#### [DATASET CONTENT]
= Beginning of Section =
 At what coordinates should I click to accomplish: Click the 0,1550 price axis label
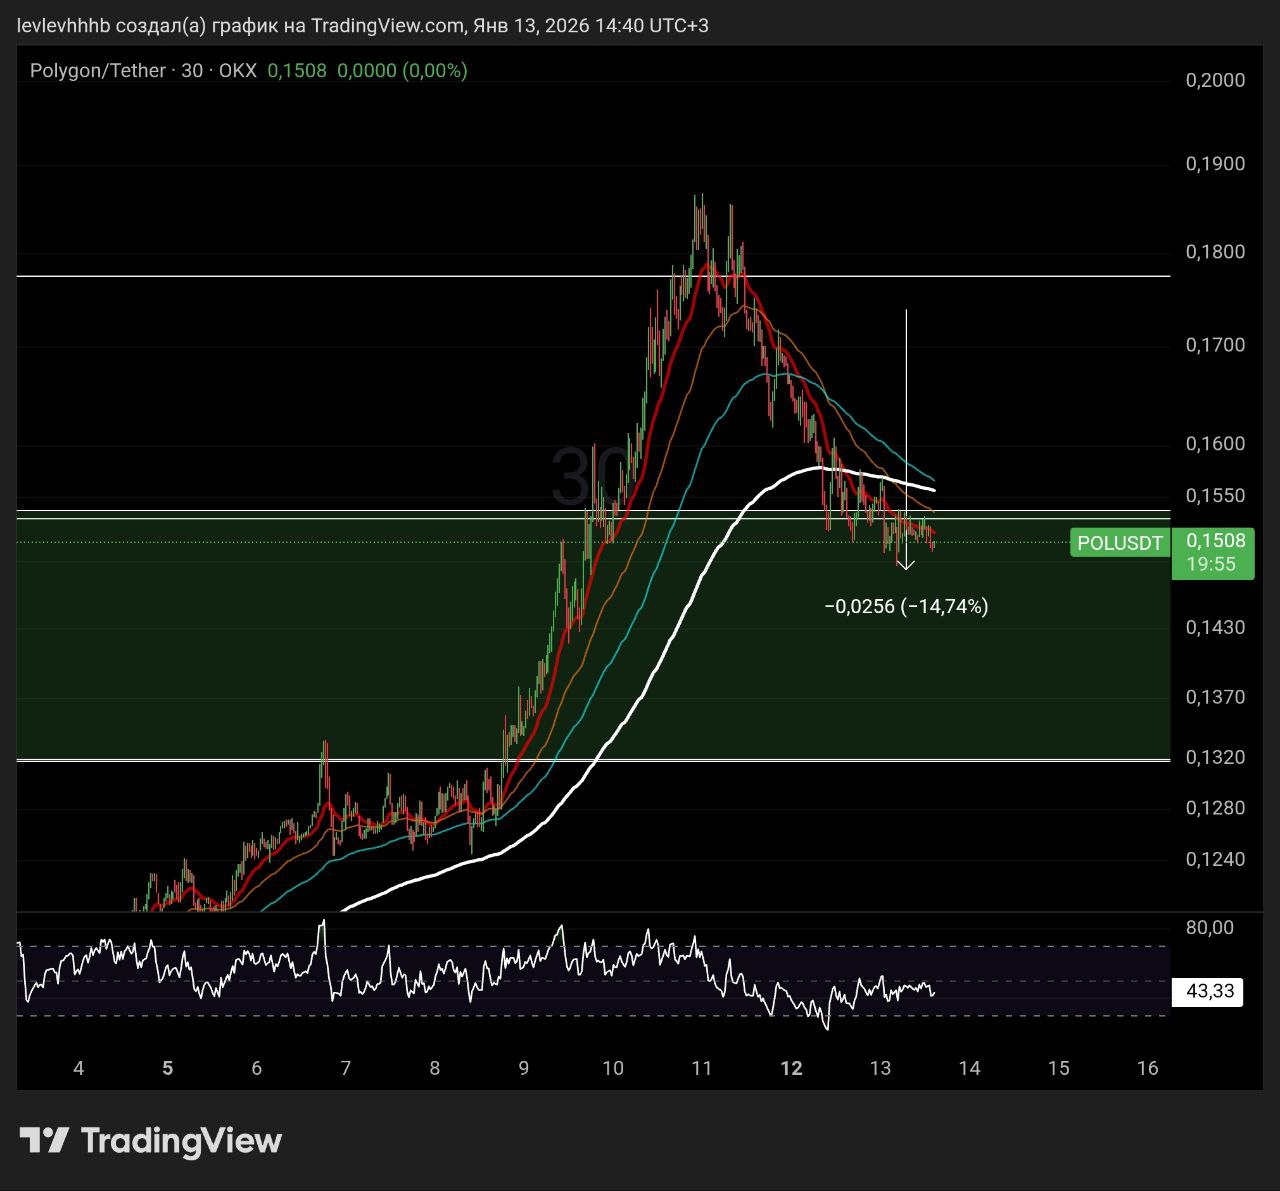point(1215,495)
= End of Section =
= Beginning of Section =
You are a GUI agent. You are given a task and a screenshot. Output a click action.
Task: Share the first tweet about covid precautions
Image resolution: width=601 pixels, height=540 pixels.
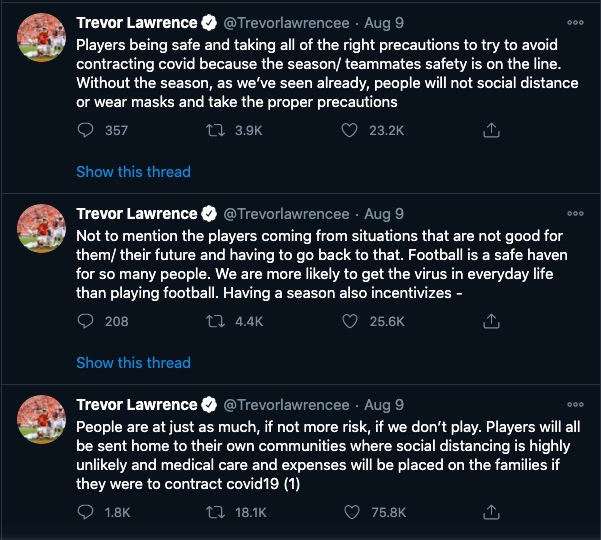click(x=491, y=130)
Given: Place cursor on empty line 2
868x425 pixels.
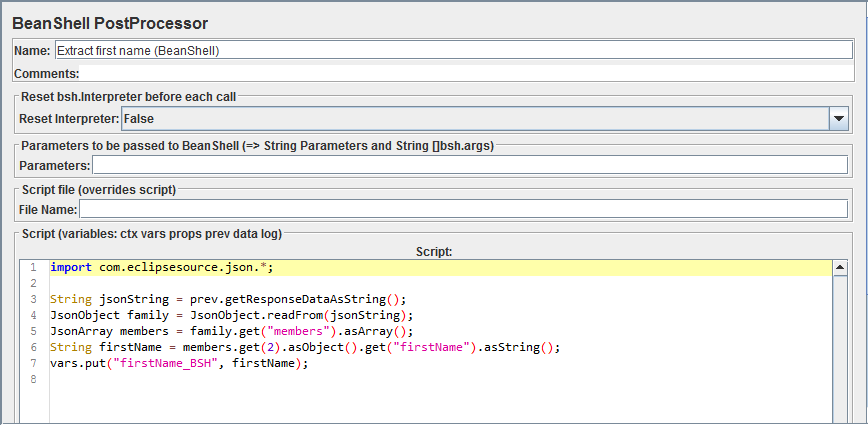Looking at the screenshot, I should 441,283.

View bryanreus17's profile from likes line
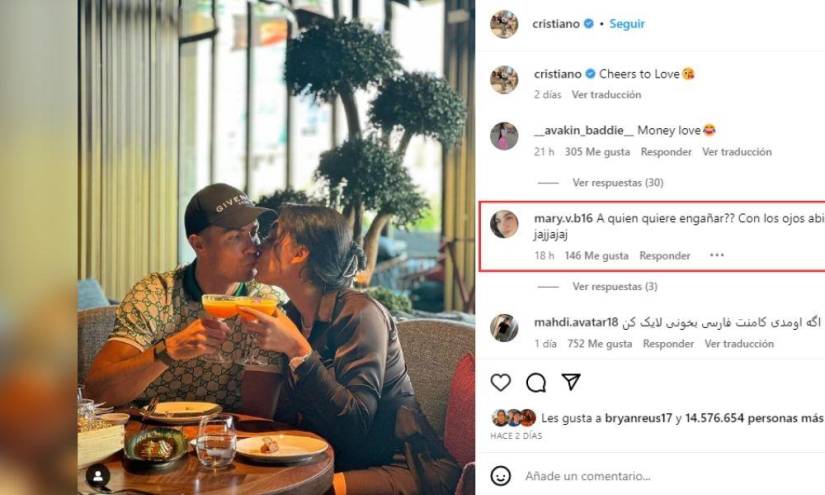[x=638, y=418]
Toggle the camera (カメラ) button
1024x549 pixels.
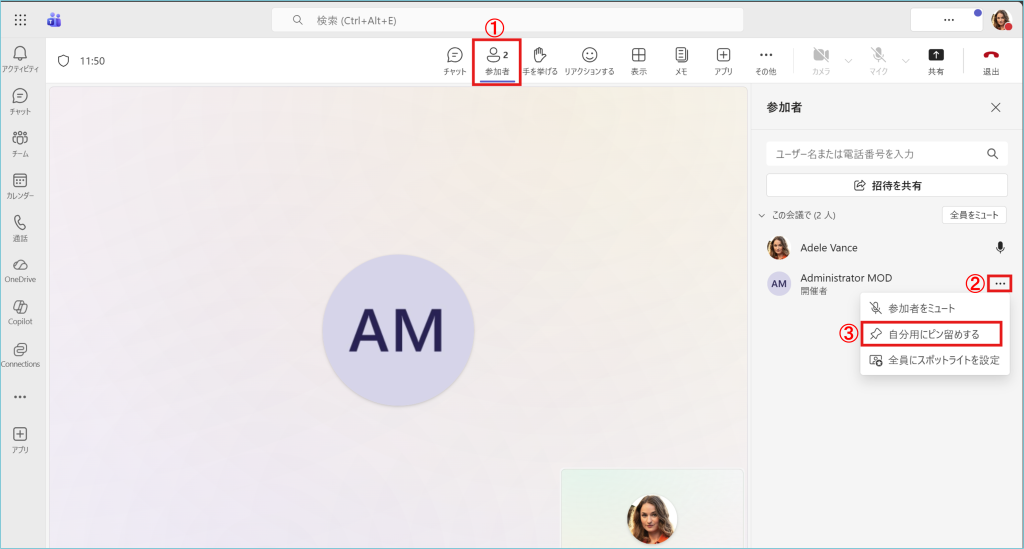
= End of Section =
= Beginning of Section =
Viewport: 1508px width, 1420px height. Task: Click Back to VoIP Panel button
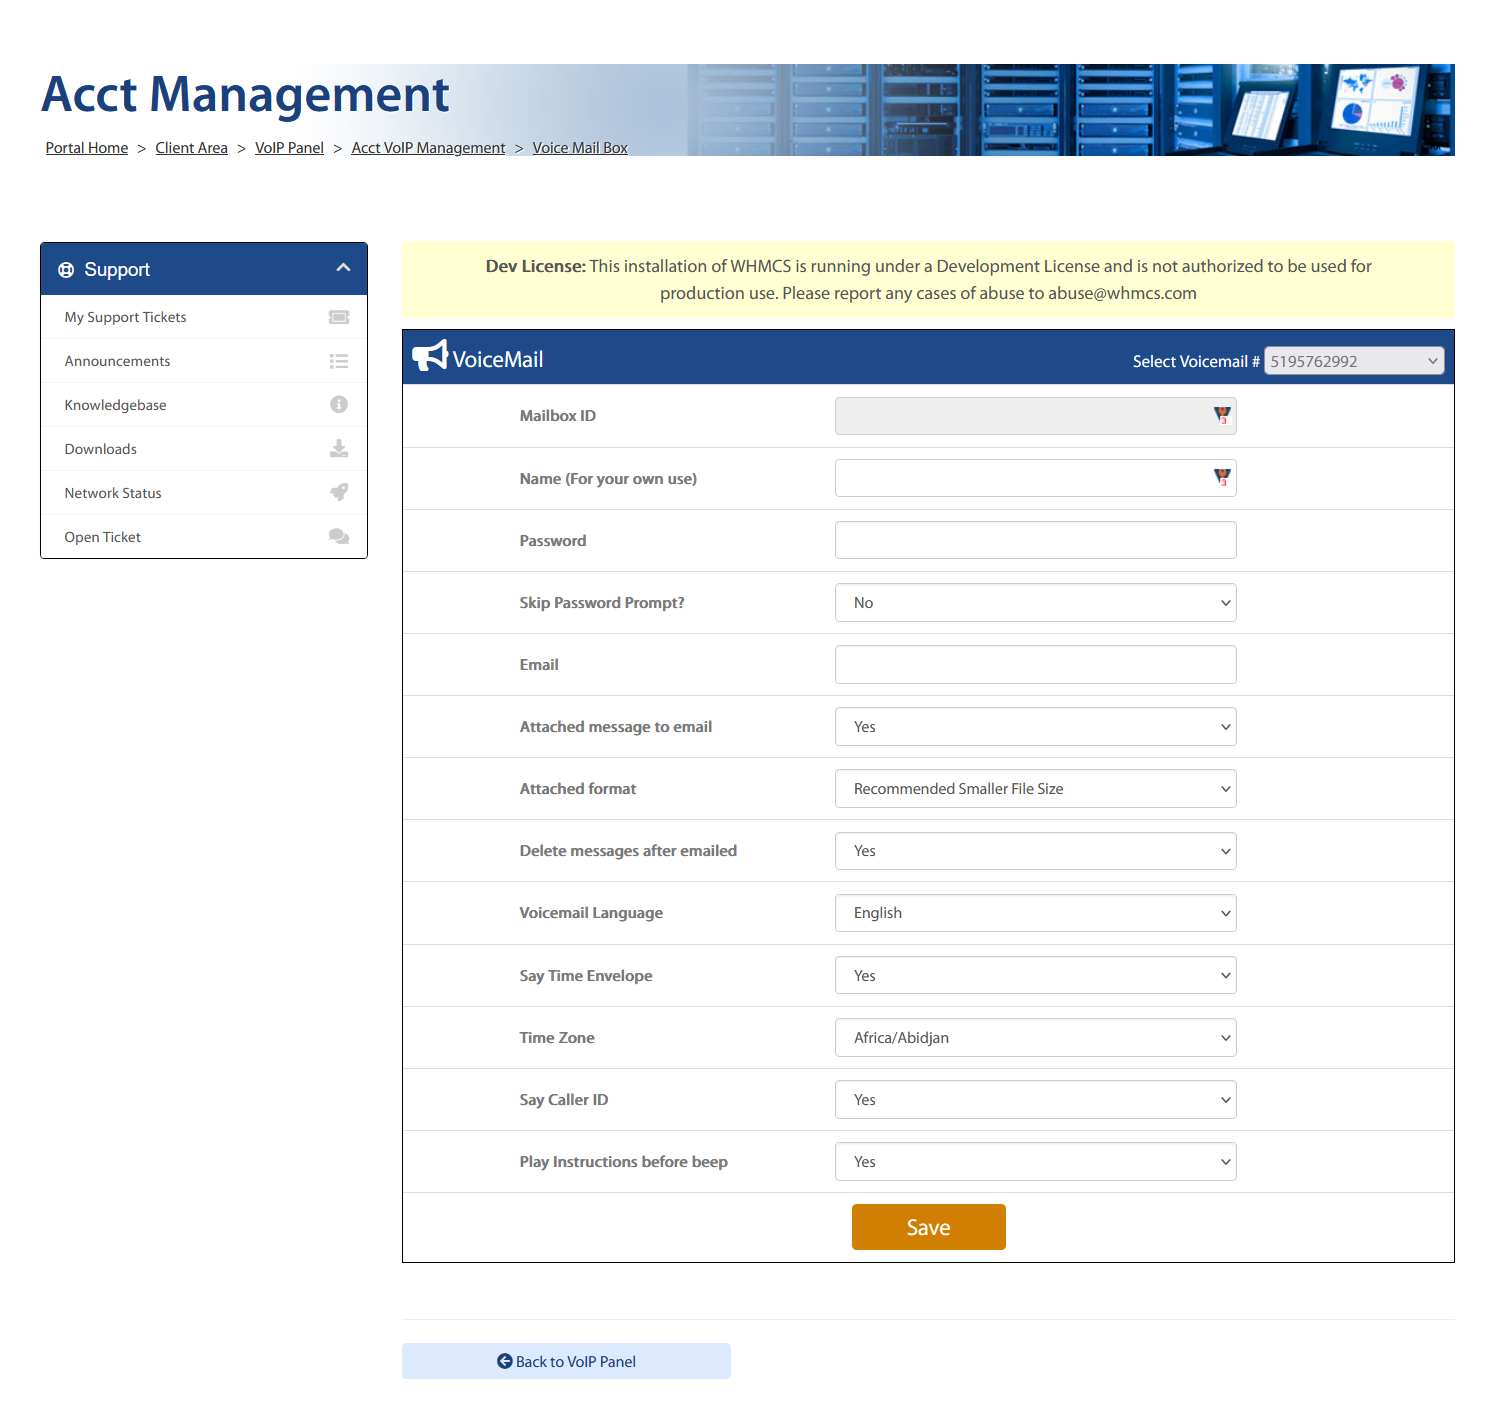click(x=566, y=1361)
= End of Section =
#### [PROBLEM TO WORK ON]
Give the lines above again exactly, from the one containing "View bryanreus17's profile from likes line" to the one containing "1024x549 pixels.", both included, but leave out the pictures.

#### [ANSWER]
View bryanreus17's profile from likes line
[x=638, y=418]
Toggle the camera (カメラ) button
1024x549 pixels.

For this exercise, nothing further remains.